La Sala azzurra ospita un dialogo tra l’oreficeria etrusca, affiancata alla produzione ottocentesca della bottega Castellani, con i gioielli contemporanei di Chiara Camoni, artista presente con una serie di sculture-gioiello ottenute fondendo oggetti preziosi con un processo inverso, che “dalla forma ritorna verso l’informe, e dal quale si genera inaspettatamente altra bellezza”, collane sculture enormi, molto raffinate.
La mostra ha ricevuto la Medaglia di Rappresentanza del Presidente della Repubblica Italiana, prestigioso riconoscimento che viene attribuito a iniziative ritenute di particolare interesse culturale, scientifico, artistico, sportivo o sociale.

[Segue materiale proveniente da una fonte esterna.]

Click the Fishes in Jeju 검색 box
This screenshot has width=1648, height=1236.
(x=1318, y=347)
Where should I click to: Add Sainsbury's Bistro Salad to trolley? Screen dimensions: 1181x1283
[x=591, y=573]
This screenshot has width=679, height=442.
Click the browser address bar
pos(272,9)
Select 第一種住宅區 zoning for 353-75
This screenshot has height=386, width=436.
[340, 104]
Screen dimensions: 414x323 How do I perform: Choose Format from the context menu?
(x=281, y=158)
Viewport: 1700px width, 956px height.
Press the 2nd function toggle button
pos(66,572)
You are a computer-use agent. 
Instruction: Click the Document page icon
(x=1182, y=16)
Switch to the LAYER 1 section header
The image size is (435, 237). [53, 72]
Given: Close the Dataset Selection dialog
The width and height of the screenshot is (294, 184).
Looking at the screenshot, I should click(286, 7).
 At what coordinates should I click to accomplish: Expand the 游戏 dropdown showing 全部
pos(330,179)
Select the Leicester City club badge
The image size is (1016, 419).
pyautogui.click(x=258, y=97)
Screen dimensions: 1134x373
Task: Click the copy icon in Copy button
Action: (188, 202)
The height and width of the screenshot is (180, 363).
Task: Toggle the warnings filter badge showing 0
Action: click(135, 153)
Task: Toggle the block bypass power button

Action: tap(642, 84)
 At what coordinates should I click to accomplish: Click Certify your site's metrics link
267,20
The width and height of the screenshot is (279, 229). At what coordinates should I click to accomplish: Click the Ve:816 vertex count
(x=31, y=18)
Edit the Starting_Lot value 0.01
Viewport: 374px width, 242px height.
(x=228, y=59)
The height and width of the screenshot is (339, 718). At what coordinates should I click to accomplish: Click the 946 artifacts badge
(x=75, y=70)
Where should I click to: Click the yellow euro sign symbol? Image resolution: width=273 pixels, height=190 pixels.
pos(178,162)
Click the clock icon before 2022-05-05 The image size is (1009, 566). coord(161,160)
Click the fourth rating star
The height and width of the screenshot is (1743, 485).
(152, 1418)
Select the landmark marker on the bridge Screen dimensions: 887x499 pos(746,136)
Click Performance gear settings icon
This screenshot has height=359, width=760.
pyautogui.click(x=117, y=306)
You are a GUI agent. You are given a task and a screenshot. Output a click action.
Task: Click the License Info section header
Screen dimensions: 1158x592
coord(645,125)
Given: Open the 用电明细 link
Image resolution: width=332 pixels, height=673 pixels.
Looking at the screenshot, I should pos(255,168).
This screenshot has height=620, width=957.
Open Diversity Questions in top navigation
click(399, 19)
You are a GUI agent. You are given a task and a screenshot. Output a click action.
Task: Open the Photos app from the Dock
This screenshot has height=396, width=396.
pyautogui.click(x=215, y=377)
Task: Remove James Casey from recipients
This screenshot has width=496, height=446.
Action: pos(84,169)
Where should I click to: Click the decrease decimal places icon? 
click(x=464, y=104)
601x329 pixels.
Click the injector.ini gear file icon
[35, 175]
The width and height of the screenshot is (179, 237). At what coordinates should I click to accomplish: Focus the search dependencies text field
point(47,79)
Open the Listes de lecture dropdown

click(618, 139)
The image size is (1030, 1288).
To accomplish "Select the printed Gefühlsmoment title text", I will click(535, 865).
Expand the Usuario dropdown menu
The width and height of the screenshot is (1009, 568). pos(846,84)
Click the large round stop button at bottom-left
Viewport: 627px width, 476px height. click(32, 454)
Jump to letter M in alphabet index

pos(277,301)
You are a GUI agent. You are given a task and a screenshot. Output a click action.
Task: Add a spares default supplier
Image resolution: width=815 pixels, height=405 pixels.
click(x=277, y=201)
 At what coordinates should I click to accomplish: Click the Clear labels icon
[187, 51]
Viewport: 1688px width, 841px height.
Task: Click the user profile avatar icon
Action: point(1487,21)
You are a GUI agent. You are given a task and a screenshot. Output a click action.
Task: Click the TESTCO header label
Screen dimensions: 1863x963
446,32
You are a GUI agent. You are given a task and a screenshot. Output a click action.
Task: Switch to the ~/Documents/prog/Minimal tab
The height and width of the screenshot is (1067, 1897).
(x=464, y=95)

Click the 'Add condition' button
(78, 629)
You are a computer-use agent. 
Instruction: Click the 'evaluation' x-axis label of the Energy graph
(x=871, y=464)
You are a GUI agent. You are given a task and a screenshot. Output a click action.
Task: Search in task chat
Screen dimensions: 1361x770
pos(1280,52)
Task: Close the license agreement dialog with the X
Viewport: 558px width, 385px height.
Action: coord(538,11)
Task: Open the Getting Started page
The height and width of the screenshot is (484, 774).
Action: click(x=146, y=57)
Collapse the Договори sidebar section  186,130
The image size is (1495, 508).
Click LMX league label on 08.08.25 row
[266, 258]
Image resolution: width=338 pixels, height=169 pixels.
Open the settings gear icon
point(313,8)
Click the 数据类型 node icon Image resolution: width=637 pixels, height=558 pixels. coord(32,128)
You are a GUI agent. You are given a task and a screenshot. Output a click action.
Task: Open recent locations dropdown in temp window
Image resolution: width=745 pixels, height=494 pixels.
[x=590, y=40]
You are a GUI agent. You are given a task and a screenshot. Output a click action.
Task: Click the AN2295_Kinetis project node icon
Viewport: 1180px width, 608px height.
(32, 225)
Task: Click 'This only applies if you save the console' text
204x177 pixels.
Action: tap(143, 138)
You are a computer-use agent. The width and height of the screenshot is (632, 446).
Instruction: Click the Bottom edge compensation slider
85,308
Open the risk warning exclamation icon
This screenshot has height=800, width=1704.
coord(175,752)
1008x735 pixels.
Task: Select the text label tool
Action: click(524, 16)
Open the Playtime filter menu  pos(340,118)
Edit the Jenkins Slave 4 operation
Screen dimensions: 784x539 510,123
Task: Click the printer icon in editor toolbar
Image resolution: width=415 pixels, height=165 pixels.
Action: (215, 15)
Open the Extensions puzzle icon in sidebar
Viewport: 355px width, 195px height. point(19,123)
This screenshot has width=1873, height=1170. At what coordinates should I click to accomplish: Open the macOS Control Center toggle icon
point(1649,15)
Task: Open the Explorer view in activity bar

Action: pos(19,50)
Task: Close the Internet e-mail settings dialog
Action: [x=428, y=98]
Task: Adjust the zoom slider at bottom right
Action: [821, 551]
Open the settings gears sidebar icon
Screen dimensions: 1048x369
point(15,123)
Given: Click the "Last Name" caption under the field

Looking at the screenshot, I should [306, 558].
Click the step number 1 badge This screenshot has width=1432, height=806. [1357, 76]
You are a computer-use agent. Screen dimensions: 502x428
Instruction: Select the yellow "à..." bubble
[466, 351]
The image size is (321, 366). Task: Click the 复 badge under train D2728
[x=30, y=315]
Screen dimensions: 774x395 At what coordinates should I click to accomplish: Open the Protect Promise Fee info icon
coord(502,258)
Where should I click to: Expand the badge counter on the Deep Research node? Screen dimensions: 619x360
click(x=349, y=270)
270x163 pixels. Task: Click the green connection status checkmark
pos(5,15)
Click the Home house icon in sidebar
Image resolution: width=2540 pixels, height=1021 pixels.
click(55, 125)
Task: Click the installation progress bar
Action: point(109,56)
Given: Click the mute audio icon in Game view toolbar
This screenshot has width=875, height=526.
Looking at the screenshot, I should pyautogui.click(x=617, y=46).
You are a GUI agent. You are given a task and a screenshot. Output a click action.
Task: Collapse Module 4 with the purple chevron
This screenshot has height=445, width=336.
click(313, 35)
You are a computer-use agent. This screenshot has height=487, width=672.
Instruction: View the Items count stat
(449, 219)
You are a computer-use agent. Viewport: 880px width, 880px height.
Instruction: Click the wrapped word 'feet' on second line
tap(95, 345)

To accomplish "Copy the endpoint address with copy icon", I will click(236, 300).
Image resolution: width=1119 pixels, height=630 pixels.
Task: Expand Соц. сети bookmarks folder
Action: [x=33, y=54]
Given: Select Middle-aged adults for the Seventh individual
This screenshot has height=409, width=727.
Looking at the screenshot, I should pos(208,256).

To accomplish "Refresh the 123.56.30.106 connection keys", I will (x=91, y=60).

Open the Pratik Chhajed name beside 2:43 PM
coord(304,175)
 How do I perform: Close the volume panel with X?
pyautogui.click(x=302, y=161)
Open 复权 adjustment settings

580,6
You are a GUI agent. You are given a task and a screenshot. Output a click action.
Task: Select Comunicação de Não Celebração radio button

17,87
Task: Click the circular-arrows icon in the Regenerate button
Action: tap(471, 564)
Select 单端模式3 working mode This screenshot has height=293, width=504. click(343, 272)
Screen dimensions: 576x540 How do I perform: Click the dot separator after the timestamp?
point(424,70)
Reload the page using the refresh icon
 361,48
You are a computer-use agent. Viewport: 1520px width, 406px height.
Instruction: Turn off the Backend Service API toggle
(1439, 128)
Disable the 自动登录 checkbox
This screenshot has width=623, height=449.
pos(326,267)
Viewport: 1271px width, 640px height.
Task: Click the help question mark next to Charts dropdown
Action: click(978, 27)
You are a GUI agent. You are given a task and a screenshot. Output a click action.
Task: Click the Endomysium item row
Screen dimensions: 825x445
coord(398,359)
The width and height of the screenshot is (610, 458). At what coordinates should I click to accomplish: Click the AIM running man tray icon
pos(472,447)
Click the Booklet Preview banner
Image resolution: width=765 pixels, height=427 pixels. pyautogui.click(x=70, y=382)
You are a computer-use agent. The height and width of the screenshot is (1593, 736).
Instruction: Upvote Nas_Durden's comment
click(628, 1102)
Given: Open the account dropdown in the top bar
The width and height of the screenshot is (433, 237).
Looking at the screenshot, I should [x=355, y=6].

Vale la pena uno sguardo al Giardino, pubblico, dove fino a oggi è visibile l’installazione di Giancarlo Neri Bosco Verticale? No, Albero orizzontale (di Natale), una distesa di palle di vetro che di sera si illuminano di tanti colori, come enormi fiocchi di neve, una decorazione natalizia, terreno scivoloso per un artista, che ha accolto la sfida nella città in cui il Bosco verticale ha fatto da detonatore.